INFORMATION:
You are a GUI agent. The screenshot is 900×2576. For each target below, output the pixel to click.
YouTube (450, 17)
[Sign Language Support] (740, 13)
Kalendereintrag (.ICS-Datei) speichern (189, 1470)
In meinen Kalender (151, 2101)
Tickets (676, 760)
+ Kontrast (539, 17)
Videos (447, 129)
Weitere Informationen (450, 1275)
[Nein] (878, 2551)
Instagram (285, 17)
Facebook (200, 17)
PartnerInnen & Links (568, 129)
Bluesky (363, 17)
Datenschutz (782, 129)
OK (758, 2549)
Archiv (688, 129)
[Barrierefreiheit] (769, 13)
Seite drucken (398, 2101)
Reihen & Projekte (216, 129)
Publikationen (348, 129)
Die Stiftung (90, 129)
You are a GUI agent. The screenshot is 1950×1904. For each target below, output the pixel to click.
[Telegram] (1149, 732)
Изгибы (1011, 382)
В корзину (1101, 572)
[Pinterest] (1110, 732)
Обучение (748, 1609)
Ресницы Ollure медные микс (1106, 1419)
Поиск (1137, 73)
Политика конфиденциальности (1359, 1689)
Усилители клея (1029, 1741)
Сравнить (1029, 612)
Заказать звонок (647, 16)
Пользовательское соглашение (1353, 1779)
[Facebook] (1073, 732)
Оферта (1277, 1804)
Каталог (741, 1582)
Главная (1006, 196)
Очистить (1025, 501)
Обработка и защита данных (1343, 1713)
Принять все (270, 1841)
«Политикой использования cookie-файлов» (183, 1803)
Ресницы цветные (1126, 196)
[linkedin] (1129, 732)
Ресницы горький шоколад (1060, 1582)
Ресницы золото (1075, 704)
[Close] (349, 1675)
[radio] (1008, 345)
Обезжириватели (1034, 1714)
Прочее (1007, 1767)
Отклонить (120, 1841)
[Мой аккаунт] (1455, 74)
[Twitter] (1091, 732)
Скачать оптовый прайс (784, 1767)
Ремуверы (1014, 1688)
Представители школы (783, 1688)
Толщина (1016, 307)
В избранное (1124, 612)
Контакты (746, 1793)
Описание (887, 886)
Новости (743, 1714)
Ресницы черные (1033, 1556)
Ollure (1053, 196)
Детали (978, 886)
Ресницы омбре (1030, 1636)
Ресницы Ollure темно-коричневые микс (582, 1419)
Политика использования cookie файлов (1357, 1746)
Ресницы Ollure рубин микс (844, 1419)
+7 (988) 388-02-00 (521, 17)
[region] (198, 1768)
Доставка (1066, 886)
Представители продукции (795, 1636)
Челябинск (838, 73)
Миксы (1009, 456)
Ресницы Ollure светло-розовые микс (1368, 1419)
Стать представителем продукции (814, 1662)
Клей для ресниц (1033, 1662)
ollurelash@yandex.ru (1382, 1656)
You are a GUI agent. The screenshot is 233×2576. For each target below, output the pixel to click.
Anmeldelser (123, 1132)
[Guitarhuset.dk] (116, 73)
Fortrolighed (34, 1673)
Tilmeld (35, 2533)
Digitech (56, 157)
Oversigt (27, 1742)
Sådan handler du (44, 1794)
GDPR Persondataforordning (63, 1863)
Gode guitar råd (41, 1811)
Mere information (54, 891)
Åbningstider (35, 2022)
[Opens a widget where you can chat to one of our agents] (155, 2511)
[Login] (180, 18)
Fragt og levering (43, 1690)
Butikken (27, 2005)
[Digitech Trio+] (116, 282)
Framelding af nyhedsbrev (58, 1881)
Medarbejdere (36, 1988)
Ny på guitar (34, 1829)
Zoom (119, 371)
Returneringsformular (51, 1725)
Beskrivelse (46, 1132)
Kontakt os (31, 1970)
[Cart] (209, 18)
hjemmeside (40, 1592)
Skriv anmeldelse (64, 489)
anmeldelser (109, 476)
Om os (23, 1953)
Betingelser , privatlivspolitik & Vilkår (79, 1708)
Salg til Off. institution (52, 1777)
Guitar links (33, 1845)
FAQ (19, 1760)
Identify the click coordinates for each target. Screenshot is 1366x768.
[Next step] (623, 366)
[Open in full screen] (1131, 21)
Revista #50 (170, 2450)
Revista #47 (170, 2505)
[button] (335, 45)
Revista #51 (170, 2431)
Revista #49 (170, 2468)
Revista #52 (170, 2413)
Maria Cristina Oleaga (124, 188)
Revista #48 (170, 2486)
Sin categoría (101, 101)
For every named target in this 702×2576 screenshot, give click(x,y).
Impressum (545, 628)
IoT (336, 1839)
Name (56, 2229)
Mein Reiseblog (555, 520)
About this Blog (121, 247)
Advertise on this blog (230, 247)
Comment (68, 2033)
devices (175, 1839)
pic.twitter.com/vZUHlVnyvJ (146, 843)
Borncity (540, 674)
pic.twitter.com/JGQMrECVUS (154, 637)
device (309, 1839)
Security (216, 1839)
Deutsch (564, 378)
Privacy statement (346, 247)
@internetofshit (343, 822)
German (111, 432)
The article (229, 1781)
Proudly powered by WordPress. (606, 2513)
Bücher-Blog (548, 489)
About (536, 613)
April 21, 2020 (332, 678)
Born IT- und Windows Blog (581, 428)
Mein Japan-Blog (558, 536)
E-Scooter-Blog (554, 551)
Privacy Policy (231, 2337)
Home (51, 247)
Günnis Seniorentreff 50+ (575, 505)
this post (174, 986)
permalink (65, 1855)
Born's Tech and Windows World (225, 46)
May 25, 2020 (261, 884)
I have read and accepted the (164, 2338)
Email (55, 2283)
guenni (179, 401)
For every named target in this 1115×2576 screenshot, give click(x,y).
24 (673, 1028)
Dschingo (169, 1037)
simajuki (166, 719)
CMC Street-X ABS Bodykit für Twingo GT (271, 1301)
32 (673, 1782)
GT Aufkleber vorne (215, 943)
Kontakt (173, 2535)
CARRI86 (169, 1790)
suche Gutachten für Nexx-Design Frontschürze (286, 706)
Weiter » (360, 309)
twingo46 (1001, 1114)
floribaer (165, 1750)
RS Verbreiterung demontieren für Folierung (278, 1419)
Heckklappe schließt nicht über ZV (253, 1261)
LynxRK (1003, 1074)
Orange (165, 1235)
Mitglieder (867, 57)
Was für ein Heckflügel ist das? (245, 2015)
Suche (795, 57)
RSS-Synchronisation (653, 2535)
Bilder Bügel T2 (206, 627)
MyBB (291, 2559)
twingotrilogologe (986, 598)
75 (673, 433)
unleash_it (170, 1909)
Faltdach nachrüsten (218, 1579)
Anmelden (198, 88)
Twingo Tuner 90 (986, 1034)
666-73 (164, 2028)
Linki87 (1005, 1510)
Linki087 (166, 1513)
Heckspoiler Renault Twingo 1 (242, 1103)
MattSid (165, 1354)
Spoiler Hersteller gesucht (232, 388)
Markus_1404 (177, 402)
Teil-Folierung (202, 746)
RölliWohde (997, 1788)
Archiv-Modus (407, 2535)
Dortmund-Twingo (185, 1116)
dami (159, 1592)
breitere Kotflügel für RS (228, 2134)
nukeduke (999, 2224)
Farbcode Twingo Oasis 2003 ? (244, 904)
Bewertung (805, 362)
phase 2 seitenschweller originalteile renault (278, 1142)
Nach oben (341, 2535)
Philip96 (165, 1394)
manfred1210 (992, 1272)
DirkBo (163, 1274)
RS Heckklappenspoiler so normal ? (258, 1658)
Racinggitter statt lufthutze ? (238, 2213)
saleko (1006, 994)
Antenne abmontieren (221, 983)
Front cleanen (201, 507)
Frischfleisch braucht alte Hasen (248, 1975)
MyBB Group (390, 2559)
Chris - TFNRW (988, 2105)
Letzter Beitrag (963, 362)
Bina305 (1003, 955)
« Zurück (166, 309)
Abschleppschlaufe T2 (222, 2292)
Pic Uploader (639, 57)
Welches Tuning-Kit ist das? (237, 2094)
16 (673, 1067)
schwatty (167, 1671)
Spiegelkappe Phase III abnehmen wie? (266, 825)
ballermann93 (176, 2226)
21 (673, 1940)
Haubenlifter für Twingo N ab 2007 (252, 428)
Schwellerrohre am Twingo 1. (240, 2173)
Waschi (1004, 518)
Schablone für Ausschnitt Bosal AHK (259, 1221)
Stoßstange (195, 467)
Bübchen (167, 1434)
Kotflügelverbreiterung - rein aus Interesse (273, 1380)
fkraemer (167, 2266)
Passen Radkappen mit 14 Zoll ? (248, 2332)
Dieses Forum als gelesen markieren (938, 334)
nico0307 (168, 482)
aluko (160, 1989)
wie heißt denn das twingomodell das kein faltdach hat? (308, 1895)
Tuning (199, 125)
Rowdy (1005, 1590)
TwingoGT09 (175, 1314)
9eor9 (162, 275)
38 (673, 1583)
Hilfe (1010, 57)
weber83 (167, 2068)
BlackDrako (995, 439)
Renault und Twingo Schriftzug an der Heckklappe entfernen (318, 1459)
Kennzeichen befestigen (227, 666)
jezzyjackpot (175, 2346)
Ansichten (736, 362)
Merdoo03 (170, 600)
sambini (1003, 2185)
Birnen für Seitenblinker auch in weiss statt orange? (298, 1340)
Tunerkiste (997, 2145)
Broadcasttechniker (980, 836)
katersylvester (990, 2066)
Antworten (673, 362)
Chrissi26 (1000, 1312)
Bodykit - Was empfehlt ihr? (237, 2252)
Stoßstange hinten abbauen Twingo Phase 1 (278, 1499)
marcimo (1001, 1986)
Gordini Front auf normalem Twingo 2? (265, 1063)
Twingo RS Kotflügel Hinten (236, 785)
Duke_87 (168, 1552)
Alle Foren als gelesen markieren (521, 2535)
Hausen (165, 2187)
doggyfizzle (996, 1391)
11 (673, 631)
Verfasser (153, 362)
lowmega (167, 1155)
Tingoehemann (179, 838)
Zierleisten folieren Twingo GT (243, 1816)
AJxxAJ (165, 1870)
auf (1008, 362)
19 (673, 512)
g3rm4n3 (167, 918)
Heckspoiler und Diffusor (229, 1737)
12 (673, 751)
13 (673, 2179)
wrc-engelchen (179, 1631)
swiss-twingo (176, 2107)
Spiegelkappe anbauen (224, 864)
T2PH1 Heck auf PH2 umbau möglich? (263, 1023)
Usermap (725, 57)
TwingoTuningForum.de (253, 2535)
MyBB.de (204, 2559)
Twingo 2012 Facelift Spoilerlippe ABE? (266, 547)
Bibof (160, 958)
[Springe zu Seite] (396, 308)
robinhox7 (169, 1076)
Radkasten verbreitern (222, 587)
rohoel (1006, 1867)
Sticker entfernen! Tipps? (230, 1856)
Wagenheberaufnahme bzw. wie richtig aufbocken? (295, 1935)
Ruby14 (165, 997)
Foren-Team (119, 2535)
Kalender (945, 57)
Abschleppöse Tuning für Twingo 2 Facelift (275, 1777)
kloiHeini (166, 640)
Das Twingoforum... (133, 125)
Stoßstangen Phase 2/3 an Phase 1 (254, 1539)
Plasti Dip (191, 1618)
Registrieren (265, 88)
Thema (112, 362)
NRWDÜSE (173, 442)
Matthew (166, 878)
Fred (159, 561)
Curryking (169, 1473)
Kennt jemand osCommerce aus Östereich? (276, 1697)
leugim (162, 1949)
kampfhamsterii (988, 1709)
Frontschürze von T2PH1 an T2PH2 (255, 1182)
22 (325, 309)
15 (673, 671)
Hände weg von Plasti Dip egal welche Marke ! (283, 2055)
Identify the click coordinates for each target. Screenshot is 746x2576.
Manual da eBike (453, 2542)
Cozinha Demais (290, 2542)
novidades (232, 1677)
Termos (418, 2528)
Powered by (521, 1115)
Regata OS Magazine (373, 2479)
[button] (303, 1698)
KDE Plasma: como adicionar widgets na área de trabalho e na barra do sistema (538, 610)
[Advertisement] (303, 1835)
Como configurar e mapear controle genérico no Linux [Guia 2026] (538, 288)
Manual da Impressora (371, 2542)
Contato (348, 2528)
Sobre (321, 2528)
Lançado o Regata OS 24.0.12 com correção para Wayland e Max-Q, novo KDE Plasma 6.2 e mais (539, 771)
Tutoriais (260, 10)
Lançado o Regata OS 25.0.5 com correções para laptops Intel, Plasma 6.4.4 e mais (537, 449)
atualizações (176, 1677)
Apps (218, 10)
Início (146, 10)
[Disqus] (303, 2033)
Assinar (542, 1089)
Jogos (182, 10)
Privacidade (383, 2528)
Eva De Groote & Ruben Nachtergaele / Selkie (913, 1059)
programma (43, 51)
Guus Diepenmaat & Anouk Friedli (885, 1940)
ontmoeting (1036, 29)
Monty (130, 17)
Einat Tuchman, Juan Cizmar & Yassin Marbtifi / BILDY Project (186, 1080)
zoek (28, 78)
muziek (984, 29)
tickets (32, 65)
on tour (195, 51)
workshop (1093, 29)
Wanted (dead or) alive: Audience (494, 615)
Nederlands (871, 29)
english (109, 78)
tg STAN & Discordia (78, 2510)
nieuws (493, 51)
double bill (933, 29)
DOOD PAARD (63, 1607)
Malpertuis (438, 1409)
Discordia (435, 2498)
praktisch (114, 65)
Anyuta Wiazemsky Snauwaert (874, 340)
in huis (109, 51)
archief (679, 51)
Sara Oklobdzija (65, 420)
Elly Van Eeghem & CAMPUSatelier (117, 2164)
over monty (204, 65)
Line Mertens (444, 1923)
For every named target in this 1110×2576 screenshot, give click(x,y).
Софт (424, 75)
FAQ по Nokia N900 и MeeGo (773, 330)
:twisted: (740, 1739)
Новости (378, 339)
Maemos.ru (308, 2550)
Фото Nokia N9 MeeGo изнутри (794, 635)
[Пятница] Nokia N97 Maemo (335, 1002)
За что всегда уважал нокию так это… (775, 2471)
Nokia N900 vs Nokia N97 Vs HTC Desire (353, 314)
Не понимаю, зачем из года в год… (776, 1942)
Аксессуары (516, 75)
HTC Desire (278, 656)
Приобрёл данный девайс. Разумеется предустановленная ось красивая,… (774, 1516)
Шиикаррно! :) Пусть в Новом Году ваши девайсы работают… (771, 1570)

EXERCISE OBJECTIVE: After locating the line holding "About this Blog (121, 247)" above, output exactly that line and every line after it through the line holding "simajuki (166, 719)". Include nothing else.

RESULT FOR THIS TASK:
About this Blog (121, 247)
Advertise on this blog (230, 247)
Comment (68, 2033)
devices (175, 1839)
pic.twitter.com/vZUHlVnyvJ (146, 843)
Borncity (540, 674)
pic.twitter.com/JGQMrECVUS (154, 637)
device (309, 1839)
Security (216, 1839)
Deutsch (564, 378)
Privacy statement (346, 247)
@internetofshit (343, 822)
German (111, 432)
The article (229, 1781)
Proudly powered by WordPress. (606, 2513)
Bücher-Blog (548, 489)
About (536, 613)
April 21, 2020 (332, 678)
Born IT- und Windows Blog (581, 428)
Mein Japan-Blog (558, 536)
E-Scooter-Blog (554, 551)
Privacy Policy (231, 2337)
Home (51, 247)
Günnis Seniorentreff 50+ (575, 505)
this post (174, 986)
permalink (65, 1855)
Born's Tech and Windows World (225, 46)
May 25, 2020 (261, 884)
I have read and accepted the (164, 2338)
Email (55, 2283)
guenni (179, 401)
For every named target in this 1115×2576 screenshot, give click(x,y).
24 (673, 1028)
Dschingo (169, 1037)
simajuki (166, 719)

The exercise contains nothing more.